#### Goal of the exercise
Whenever the string "computer" turns up in a line below, that line should be copied.

#### Data listing
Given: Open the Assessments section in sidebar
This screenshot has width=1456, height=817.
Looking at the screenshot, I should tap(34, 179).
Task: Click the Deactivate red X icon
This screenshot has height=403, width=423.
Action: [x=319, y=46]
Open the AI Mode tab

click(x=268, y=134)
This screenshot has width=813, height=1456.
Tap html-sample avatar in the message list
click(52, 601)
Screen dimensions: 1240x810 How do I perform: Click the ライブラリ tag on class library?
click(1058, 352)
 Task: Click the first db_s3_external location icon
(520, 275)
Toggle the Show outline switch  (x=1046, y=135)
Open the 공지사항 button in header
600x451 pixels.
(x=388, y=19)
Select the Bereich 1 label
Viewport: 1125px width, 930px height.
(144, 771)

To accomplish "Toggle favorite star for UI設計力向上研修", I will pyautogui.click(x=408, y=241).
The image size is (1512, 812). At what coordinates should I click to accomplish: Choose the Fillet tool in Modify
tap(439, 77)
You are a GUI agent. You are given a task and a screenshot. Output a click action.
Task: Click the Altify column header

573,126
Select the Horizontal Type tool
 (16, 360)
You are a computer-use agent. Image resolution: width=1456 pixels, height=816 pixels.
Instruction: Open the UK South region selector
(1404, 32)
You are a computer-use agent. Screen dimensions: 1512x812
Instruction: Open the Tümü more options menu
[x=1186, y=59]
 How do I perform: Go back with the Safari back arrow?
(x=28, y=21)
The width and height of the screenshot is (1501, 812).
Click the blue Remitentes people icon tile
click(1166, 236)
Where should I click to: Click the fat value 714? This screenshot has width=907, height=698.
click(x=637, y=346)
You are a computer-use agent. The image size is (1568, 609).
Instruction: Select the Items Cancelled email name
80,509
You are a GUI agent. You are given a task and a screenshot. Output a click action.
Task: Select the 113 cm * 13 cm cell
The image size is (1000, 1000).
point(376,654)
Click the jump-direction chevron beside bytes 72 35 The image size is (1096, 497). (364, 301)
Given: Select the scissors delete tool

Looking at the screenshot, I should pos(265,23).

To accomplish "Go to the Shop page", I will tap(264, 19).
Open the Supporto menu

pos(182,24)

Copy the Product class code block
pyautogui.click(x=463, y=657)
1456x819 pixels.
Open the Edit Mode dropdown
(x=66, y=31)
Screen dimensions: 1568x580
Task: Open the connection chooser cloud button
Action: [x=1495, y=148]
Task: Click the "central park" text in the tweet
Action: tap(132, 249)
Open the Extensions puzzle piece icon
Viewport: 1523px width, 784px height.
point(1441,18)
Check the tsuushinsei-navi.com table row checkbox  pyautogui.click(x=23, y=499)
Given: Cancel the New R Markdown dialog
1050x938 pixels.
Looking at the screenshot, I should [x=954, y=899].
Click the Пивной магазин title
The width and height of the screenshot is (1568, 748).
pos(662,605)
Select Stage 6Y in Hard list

#### Worked solution
You are a computer-use agent. Image resolution: width=1456 pixels, height=816 pixels.
You are a computer-use agent. Screen dimensions: 1512x812
You are a computer-use agent. The image size is (1568, 609).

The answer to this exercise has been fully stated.